[EXERCISE MATERIAL]

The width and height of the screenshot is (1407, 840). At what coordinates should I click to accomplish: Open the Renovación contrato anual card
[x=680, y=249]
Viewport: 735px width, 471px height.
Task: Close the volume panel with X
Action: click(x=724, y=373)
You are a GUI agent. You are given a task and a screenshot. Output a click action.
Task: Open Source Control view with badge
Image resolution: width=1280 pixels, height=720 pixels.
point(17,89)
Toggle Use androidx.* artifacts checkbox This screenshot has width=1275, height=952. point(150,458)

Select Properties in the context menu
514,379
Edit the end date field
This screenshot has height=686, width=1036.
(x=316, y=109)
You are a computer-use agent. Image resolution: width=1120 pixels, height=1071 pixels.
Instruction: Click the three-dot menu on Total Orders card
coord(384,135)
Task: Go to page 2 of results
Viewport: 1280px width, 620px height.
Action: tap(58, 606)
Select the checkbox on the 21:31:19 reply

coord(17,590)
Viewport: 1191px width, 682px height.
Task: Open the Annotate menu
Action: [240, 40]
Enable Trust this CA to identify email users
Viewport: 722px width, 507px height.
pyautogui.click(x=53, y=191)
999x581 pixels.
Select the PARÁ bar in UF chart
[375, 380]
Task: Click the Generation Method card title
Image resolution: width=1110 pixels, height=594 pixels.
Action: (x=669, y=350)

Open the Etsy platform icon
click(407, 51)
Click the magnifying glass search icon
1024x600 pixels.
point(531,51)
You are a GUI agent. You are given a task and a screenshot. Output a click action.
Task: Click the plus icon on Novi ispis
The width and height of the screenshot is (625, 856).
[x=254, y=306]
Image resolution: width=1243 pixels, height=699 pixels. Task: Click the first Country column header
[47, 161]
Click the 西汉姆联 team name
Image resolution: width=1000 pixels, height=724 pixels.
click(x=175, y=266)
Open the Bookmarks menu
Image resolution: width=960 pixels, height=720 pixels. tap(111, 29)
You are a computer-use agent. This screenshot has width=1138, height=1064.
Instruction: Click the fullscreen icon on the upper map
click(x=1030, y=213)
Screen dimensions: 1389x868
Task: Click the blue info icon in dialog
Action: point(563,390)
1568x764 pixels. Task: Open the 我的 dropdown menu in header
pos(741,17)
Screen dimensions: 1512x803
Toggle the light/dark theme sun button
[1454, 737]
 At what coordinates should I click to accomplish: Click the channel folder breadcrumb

[/EXERCISE MATERIAL]

_PROMPT_. Copy every line of the records above that holds the word "computer".

_SOLUTION BELOW_.
You are a computer-use agent. Image resolution: width=1120 pixels, height=1071 pixels.
You are a computer-use agent. This screenshot has width=1138, height=1064.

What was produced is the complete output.